After locating the line that holds "Where should I", copy that line and all that follow it word for word through the end of the data, with no pictures.

:: LISTED RECORDS

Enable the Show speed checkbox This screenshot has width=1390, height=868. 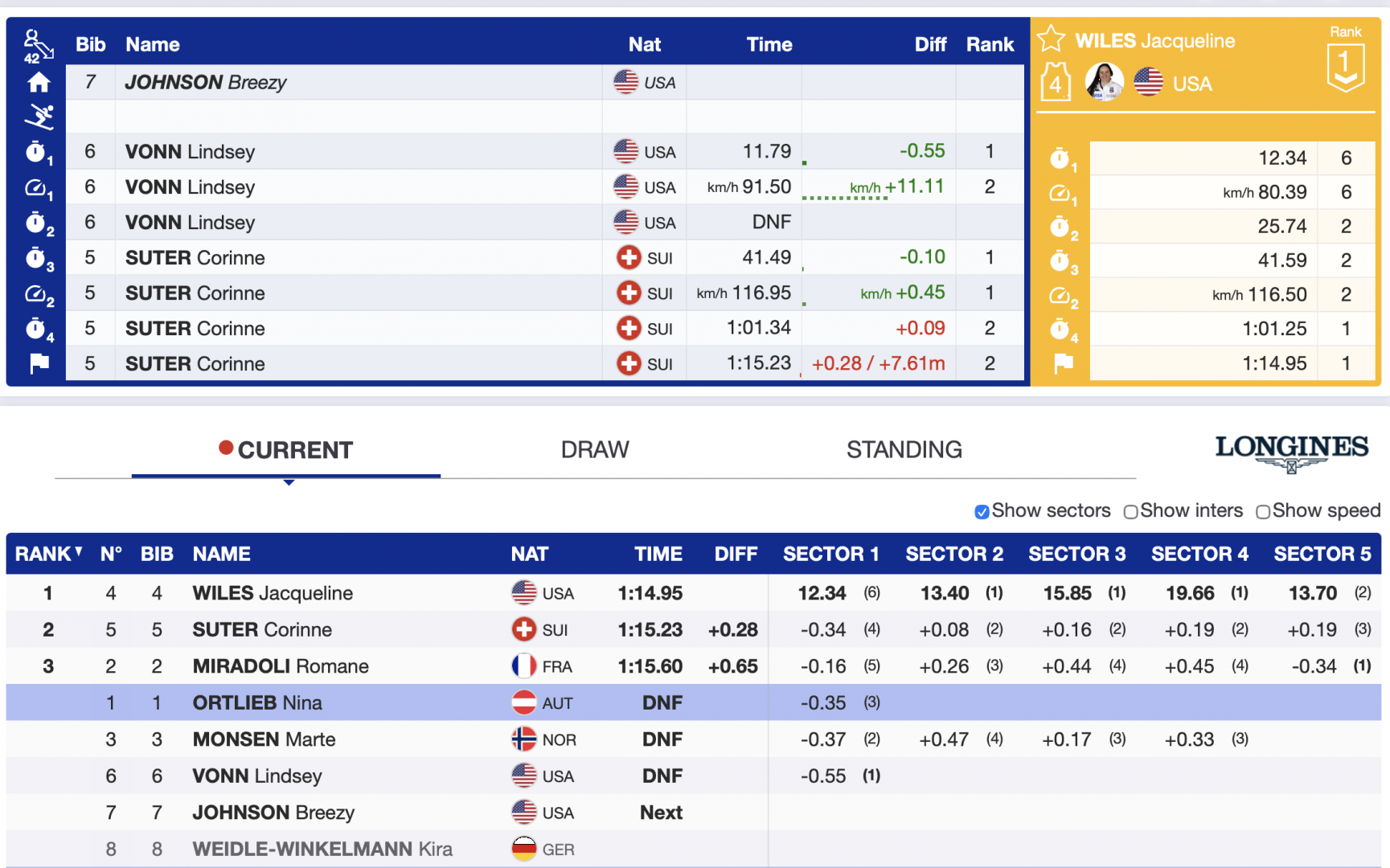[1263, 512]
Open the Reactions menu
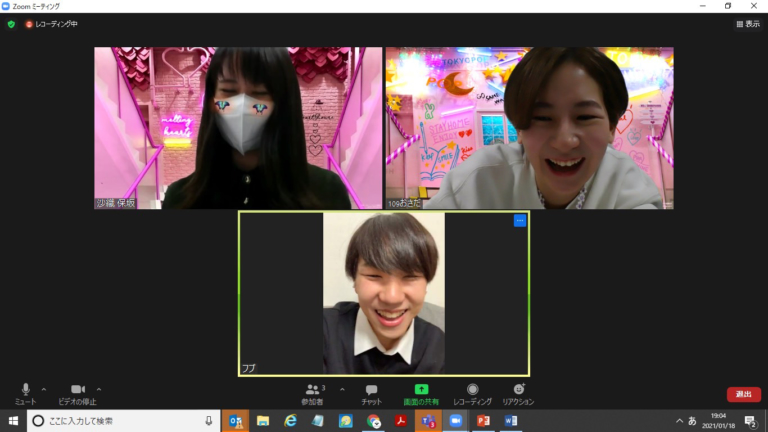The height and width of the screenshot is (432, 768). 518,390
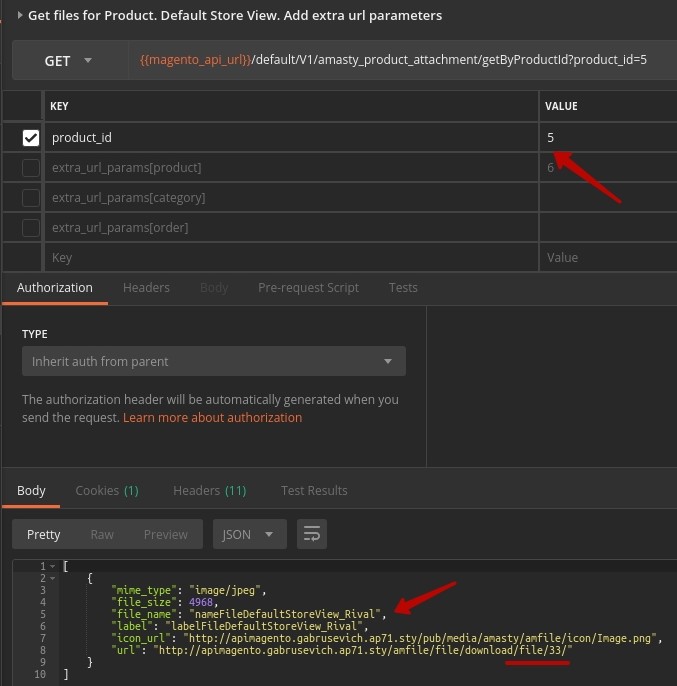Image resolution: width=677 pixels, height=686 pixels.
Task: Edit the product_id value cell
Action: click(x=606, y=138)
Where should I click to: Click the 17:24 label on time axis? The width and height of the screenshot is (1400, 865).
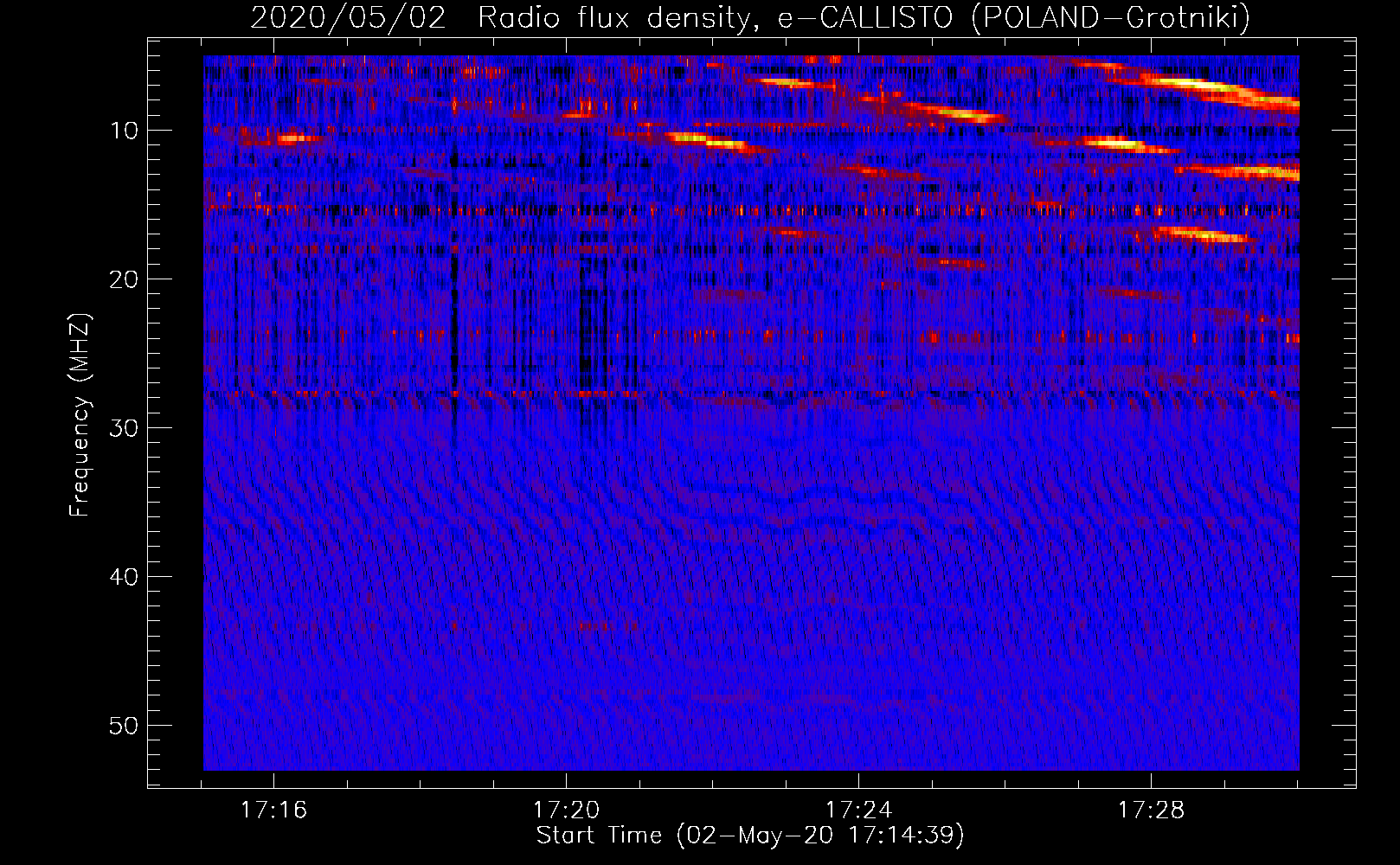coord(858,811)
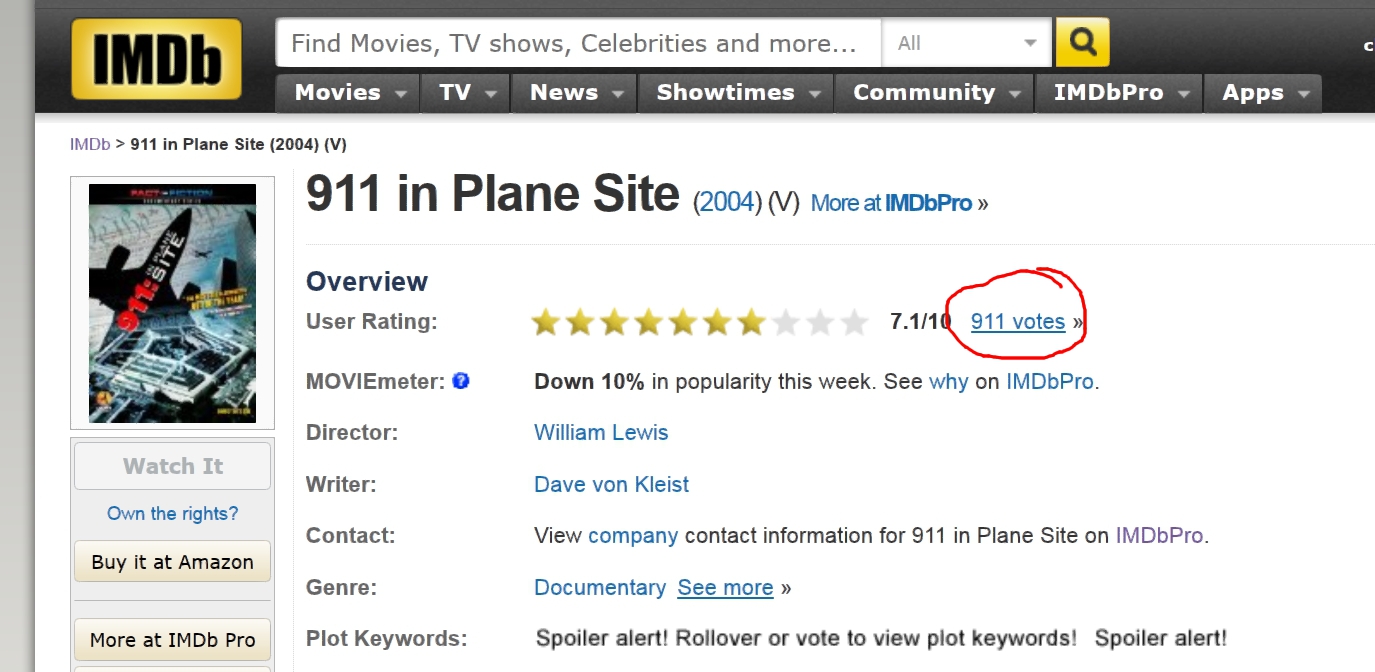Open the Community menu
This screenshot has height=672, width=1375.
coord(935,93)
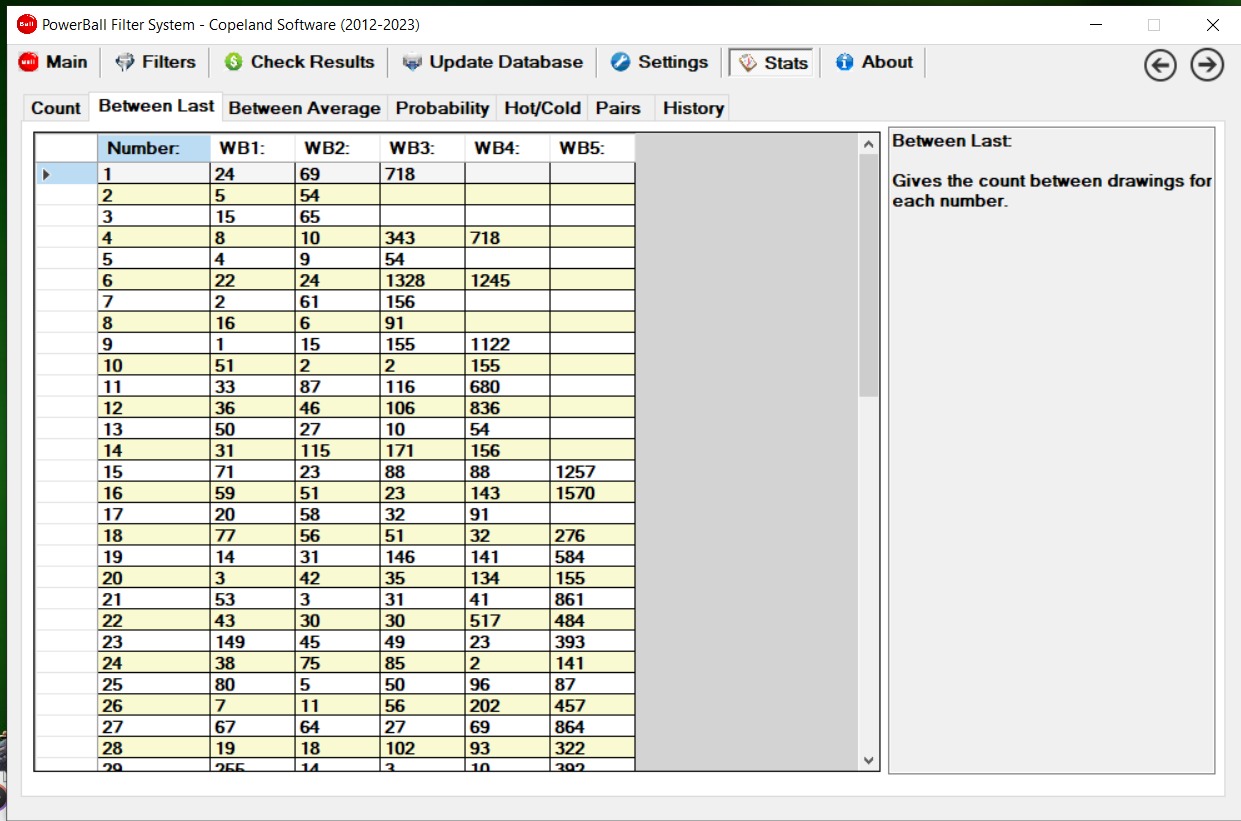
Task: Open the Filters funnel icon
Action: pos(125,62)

::::

▶ RESULT BELOW
Where should I click to: Click the 17:24 label on time axis? The width and height of the screenshot is (1400, 865).
coord(858,811)
Open the Community menu
This screenshot has height=672, width=1375.
coord(935,93)
Task: Open the Filters funnel icon
Action: pos(125,62)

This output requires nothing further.